Nueva York aprobará este viernes un paquete de leyes con el que limitará la actuación del Servicio de Inmigración y Control de Aduanas (ICE) en escuelas, iglesias, tribunales y centros comunitarios, donde solo podrá intervenir si presenta una orden judicial de arresto. La medida, firmada por la gobernadora Kathy Hochul, llega en medio de denuncias por «abuso de poder flagrante» y pone el acento en la necesidad de controles institucionales sobre operativos que impactan directamente a comunidades inmigrantes.

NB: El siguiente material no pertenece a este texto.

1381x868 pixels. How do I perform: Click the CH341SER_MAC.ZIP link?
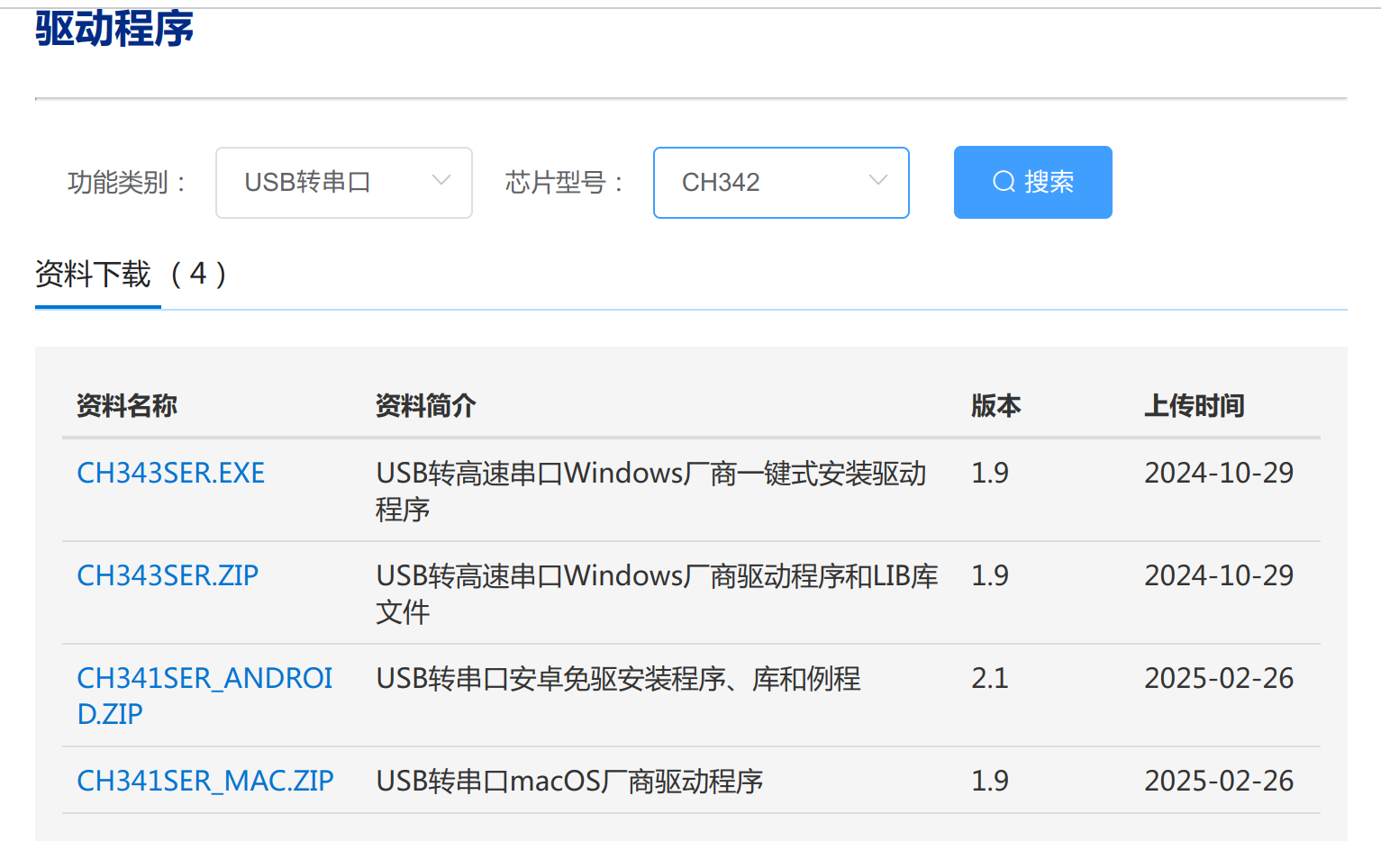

Además, la legislación prohíbe de forma total el uso de máscaras o pasamontañas por parte de los agentes de la ley en el estado. Hochul sostuvo que ICE recurre al rostro cubierto sin justificación técnica y con el objetivo de «intimidar y amenazar a la población», en contraste con otras agencias federales como el FBI o la DEA. El anuncio se realizó junto a líderes religiosos, activistas de Make the Road NY y familias afectadas por detenciones y deportaciones, en una señal del peso que ha tenido la presión social ante los efectos de estas prácticas.
El paquete legal también elimina los convenios 287(g), que delegaban funciones migratorias a policías locales. Con ello, el estado busca apartar a las fuerzas locales de tareas civiles de inmigración y responder a una escalada de tensión con las directrices de la administración de Donald Trump, descritas por Hochul como «crueles». El giro legal refuerza una alerta institucional: sin vigilancia y límites claros, la política migratoria termina trasladando su costo social a escuelas, templos y comunidades.